(The records):
▽

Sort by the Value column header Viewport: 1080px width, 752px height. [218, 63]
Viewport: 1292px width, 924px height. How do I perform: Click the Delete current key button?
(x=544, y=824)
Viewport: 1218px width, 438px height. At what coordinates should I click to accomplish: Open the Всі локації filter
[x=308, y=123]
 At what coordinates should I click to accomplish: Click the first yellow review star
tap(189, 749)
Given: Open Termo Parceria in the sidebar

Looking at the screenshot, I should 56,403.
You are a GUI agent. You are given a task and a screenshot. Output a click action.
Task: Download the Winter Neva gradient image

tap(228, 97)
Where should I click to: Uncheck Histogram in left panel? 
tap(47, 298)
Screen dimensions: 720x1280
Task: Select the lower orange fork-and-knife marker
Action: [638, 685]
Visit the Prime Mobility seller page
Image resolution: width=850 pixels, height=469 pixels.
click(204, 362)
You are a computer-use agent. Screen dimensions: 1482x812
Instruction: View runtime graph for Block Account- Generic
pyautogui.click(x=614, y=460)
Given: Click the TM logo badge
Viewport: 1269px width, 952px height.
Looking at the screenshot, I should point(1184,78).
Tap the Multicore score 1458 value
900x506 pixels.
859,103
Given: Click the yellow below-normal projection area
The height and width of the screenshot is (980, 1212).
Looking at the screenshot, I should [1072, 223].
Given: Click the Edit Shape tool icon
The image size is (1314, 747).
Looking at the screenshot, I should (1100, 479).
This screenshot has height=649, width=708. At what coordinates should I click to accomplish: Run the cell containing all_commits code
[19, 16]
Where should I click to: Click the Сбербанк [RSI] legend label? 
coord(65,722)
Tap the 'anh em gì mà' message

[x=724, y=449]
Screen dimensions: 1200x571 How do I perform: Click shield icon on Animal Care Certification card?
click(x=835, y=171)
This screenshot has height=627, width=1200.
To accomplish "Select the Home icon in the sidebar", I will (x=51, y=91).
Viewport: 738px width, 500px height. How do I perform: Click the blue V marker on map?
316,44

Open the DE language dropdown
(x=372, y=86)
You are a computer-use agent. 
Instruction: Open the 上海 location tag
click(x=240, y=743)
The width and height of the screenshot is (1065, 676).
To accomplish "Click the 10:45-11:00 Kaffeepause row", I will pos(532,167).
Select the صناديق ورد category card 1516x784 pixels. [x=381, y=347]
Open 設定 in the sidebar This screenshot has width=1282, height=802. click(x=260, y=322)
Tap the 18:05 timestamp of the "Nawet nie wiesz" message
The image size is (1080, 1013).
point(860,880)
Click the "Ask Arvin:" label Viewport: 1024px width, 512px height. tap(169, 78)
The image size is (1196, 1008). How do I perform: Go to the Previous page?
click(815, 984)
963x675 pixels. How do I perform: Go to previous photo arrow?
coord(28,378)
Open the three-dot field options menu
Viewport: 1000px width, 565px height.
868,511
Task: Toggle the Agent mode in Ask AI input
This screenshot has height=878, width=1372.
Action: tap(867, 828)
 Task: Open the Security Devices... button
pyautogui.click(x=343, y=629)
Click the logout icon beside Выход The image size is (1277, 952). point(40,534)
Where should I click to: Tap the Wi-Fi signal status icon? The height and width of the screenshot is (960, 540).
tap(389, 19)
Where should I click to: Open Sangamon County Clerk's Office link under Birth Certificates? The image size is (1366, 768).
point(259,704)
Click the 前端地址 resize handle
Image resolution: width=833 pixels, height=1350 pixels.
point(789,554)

△

(Stated problem): Rewrite all the entries above, replacing "sidebar" with "side panel" wherever it occurs and leaving everything else unchanged.

(Worked answer):
Sort by the Value column header Viewport: 1080px width, 752px height. [218, 63]
Viewport: 1292px width, 924px height. How do I perform: Click the Delete current key button?
(x=544, y=824)
Viewport: 1218px width, 438px height. At what coordinates should I click to accomplish: Open the Всі локації filter
[x=308, y=123]
 At what coordinates should I click to accomplish: Click the first yellow review star
tap(189, 749)
Given: Open Termo Parceria in the side panel

Looking at the screenshot, I should 56,403.
You are a GUI agent. You are given a task and a screenshot. Output a click action.
Task: Download the Winter Neva gradient image

tap(228, 97)
Where should I click to: Uncheck Histogram in left panel? 
tap(47, 298)
Screen dimensions: 720x1280
Task: Select the lower orange fork-and-knife marker
Action: [638, 685]
Visit the Prime Mobility seller page
Image resolution: width=850 pixels, height=469 pixels.
click(204, 362)
You are a computer-use agent. Screen dimensions: 1482x812
Instruction: View runtime graph for Block Account- Generic
pyautogui.click(x=614, y=460)
Given: Click the TM logo badge
Viewport: 1269px width, 952px height.
Looking at the screenshot, I should point(1184,78).
Tap the Multicore score 1458 value
900x506 pixels.
859,103
Given: Click the yellow below-normal projection area
The height and width of the screenshot is (980, 1212).
Looking at the screenshot, I should [1072, 223].
Given: Click the Edit Shape tool icon
The image size is (1314, 747).
Looking at the screenshot, I should (1100, 479).
This screenshot has height=649, width=708. At what coordinates should I click to accomplish: Run the cell containing all_commits code
[19, 16]
Where should I click to: Click the Сбербанк [RSI] legend label? 
coord(65,722)
Tap the 'anh em gì mà' message

[x=724, y=449]
Screen dimensions: 1200x571 How do I perform: Click shield icon on Animal Care Certification card?
click(x=835, y=171)
This screenshot has height=627, width=1200.
To accomplish "Select the Home icon in the side panel", I will (x=51, y=91).
Viewport: 738px width, 500px height. How do I perform: Click the blue V marker on map?
316,44

Open the DE language dropdown
(x=372, y=86)
You are a computer-use agent. 
Instruction: Open the 上海 location tag
click(x=240, y=743)
The width and height of the screenshot is (1065, 676).
To accomplish "Click the 10:45-11:00 Kaffeepause row", I will pos(532,167).
Select the صناديق ورد category card 1516x784 pixels. [x=381, y=347]
Open 設定 in the side panel This screenshot has width=1282, height=802. click(x=260, y=322)
Tap the 18:05 timestamp of the "Nawet nie wiesz" message
The image size is (1080, 1013).
point(860,880)
Click the "Ask Arvin:" label Viewport: 1024px width, 512px height. tap(169, 78)
The image size is (1196, 1008). How do I perform: Go to the Previous page?
click(815, 984)
963x675 pixels. How do I perform: Go to previous photo arrow?
coord(28,378)
Open the three-dot field options menu
Viewport: 1000px width, 565px height.
868,511
Task: Toggle the Agent mode in Ask AI input
This screenshot has height=878, width=1372.
Action: tap(867, 828)
 Task: Open the Security Devices... button
pyautogui.click(x=343, y=629)
Click the logout icon beside Выход The image size is (1277, 952). point(40,534)
Where should I click to: Tap the Wi-Fi signal status icon? The height and width of the screenshot is (960, 540).
tap(389, 19)
Where should I click to: Open Sangamon County Clerk's Office link under Birth Certificates? The image size is (1366, 768).
point(259,704)
Click the 前端地址 resize handle
Image resolution: width=833 pixels, height=1350 pixels.
point(789,554)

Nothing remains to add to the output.